Exercise description
Please set out all the data below as a Markdown table with two columns, No. and Line, giving each line its own numbered row and leaving out blank lines.
- - - -
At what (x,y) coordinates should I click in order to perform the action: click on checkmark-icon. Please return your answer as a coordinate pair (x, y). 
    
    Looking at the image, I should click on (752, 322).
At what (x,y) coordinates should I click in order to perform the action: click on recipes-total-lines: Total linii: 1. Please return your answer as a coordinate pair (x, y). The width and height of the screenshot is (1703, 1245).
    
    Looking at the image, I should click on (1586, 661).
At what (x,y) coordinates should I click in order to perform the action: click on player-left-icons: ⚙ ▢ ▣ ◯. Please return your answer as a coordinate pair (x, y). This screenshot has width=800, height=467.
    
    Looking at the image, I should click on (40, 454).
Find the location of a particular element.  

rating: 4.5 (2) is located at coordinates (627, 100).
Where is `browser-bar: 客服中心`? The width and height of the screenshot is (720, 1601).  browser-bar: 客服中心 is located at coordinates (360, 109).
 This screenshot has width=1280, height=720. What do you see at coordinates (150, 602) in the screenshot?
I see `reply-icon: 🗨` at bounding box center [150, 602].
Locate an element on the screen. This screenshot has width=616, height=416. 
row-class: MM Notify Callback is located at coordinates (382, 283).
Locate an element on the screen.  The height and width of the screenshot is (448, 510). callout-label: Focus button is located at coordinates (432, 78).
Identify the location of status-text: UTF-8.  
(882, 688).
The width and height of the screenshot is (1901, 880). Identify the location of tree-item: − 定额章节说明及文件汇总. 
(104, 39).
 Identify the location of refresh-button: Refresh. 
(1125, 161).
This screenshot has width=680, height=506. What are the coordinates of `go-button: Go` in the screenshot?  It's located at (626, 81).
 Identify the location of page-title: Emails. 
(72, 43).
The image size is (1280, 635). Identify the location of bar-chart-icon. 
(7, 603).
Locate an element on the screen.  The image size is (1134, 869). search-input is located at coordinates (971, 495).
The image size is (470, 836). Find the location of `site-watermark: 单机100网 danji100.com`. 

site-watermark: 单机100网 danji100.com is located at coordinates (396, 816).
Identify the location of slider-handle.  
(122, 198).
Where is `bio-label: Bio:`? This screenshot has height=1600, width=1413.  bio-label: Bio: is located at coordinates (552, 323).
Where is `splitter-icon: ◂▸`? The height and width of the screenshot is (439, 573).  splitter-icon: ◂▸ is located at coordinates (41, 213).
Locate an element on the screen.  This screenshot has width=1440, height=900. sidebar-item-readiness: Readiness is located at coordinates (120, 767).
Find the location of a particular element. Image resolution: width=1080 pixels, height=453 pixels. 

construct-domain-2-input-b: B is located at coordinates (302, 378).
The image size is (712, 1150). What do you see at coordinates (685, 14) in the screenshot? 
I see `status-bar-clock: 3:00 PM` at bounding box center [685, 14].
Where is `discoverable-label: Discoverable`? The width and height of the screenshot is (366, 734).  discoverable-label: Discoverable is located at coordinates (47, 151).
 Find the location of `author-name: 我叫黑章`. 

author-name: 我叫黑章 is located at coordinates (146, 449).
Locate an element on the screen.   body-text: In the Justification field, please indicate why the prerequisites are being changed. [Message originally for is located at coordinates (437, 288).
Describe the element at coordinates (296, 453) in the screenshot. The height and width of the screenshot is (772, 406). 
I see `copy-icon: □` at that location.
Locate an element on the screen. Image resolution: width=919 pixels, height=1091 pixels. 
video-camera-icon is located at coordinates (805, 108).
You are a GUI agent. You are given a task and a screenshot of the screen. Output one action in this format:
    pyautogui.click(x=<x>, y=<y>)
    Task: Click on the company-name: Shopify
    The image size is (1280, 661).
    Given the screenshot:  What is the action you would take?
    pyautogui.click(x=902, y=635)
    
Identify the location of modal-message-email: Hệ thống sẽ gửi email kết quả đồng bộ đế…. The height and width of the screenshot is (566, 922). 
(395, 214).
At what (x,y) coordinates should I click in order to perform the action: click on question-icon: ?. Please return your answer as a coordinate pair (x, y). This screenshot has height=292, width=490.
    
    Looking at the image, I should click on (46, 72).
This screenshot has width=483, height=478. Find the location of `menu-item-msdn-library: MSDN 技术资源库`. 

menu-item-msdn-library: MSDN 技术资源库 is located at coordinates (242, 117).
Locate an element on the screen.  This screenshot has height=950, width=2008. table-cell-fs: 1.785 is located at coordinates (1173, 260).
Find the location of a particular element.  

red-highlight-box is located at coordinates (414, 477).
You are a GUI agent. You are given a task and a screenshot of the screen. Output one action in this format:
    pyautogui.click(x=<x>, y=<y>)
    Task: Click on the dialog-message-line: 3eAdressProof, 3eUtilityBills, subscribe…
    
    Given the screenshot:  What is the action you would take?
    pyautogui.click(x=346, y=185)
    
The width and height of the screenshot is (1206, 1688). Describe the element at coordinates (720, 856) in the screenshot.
- - - -
Written reply
| No. | Line |
|---|---|
| 1 | At what (x,y) coordinates should I click in order to perform the action: click on checkmark-icon. Please return your answer as a coordinate pair (x, y).  |
| 2 |     Looking at the image, I should click on (752, 322). |
| 3 | At what (x,y) coordinates should I click in order to perform the action: click on recipes-total-lines: Total linii: 1. Please return your answer as a coordinate pair (x, y). The width and height of the screenshot is (1703, 1245). |
| 4 |     Looking at the image, I should click on (1586, 661). |
| 5 | At what (x,y) coordinates should I click in order to perform the action: click on player-left-icons: ⚙ ▢ ▣ ◯. Please return your answer as a coordinate pair (x, y). This screenshot has width=800, height=467. |
| 6 |     Looking at the image, I should click on (40, 454). |
| 7 | Find the location of a particular element.   |
| 8 | rating: 4.5 (2) is located at coordinates (627, 100). |
| 9 | Where is `browser-bar: 客服中心`? The width and height of the screenshot is (720, 1601).  browser-bar: 客服中心 is located at coordinates (360, 109). |
| 10 |  This screenshot has width=1280, height=720. What do you see at coordinates (150, 602) in the screenshot? |
| 11 | I see `reply-icon: 🗨` at bounding box center [150, 602]. |
| 12 | Locate an element on the screen. This screenshot has width=616, height=416.  |
| 13 | row-class: MM Notify Callback is located at coordinates (382, 283). |
| 14 | Locate an element on the screen.  The height and width of the screenshot is (448, 510). callout-label: Focus button is located at coordinates (432, 78). |
| 15 | Identify the location of status-text: UTF-8.   |
| 16 | (882, 688). |
| 17 | The width and height of the screenshot is (1901, 880). Identify the location of tree-item: − 定额章节说明及文件汇总.  |
| 18 | (104, 39). |
| 19 |  Identify the location of refresh-button: Refresh.  |
| 20 | (1125, 161). |
| 21 | This screenshot has width=680, height=506. What are the coordinates of `go-button: Go` in the screenshot?  It's located at (626, 81). |
| 22 |  Identify the location of page-title: Emails.  |
| 23 | (72, 43). |
| 24 | The image size is (1280, 635). Identify the location of bar-chart-icon.  |
| 25 | (7, 603). |
| 26 | Locate an element on the screen.  The image size is (1134, 869). search-input is located at coordinates (971, 495). |
| 27 | The image size is (470, 836). Find the location of `site-watermark: 单机100网 danji100.com`.  |
| 28 | site-watermark: 单机100网 danji100.com is located at coordinates (396, 816). |
| 29 | Identify the location of slider-handle.   |
| 30 | (122, 198). |
| 31 | Where is `bio-label: Bio:`? This screenshot has height=1600, width=1413.  bio-label: Bio: is located at coordinates (552, 323). |
| 32 | Where is `splitter-icon: ◂▸`? The height and width of the screenshot is (439, 573).  splitter-icon: ◂▸ is located at coordinates (41, 213). |
| 33 | Locate an element on the screen.  This screenshot has width=1440, height=900. sidebar-item-readiness: Readiness is located at coordinates (120, 767). |
| 34 | Find the location of a particular element. Image resolution: width=1080 pixels, height=453 pixels.  |
| 35 | construct-domain-2-input-b: B is located at coordinates (302, 378). |
| 36 | The image size is (712, 1150). What do you see at coordinates (685, 14) in the screenshot?  |
| 37 | I see `status-bar-clock: 3:00 PM` at bounding box center [685, 14]. |
| 38 | Where is `discoverable-label: Discoverable`? The width and height of the screenshot is (366, 734).  discoverable-label: Discoverable is located at coordinates (47, 151). |
| 39 |  Find the location of `author-name: 我叫黑章`.  |
| 40 | author-name: 我叫黑章 is located at coordinates (146, 449). |
| 41 | Locate an element on the screen.   body-text: In the Justification field, please indicate why the prerequisites are being changed. [Message originally for is located at coordinates (437, 288). |
| 42 | Describe the element at coordinates (296, 453) in the screenshot. The height and width of the screenshot is (772, 406).  |
| 43 | I see `copy-icon: □` at that location. |
| 44 | Locate an element on the screen. Image resolution: width=919 pixels, height=1091 pixels.  |
| 45 | video-camera-icon is located at coordinates (805, 108). |
| 46 | You are a GUI agent. You are given a task and a screenshot of the screen. Output one action in this format: |
| 47 |     pyautogui.click(x=<x>, y=<y>) |
| 48 |     Task: Click on the company-name: Shopify |
| 49 |     The image size is (1280, 661). |
| 50 |     Given the screenshot:  What is the action you would take? |
| 51 |     pyautogui.click(x=902, y=635) |
| 52 | Identify the location of modal-message-email: Hệ thống sẽ gửi email kết quả đồng bộ đế…. The height and width of the screenshot is (566, 922).  |
| 53 | (395, 214). |
| 54 | At what (x,y) coordinates should I click in order to perform the action: click on question-icon: ?. Please return your answer as a coordinate pair (x, y). This screenshot has height=292, width=490. |
| 55 |     Looking at the image, I should click on (46, 72). |
| 56 | This screenshot has width=483, height=478. Find the location of `menu-item-msdn-library: MSDN 技术资源库`.  |
| 57 | menu-item-msdn-library: MSDN 技术资源库 is located at coordinates (242, 117). |
| 58 | Locate an element on the screen.  This screenshot has height=950, width=2008. table-cell-fs: 1.785 is located at coordinates (1173, 260). |
| 59 | Find the location of a particular element.   |
| 60 | red-highlight-box is located at coordinates (414, 477). |
| 61 | You are a GUI agent. You are given a task and a screenshot of the screen. Output one action in this format: |
| 62 |     pyautogui.click(x=<x>, y=<y>) |
| 63 |     Task: Click on the dialog-message-line: 3eAdressProof, 3eUtilityBills, subscribe… |
| 64 |     Given the screenshot:  What is the action you would take? |
| 65 |     pyautogui.click(x=346, y=185) |
| 66 | The width and height of the screenshot is (1206, 1688). Describe the element at coordinates (720, 856) in the screenshot. |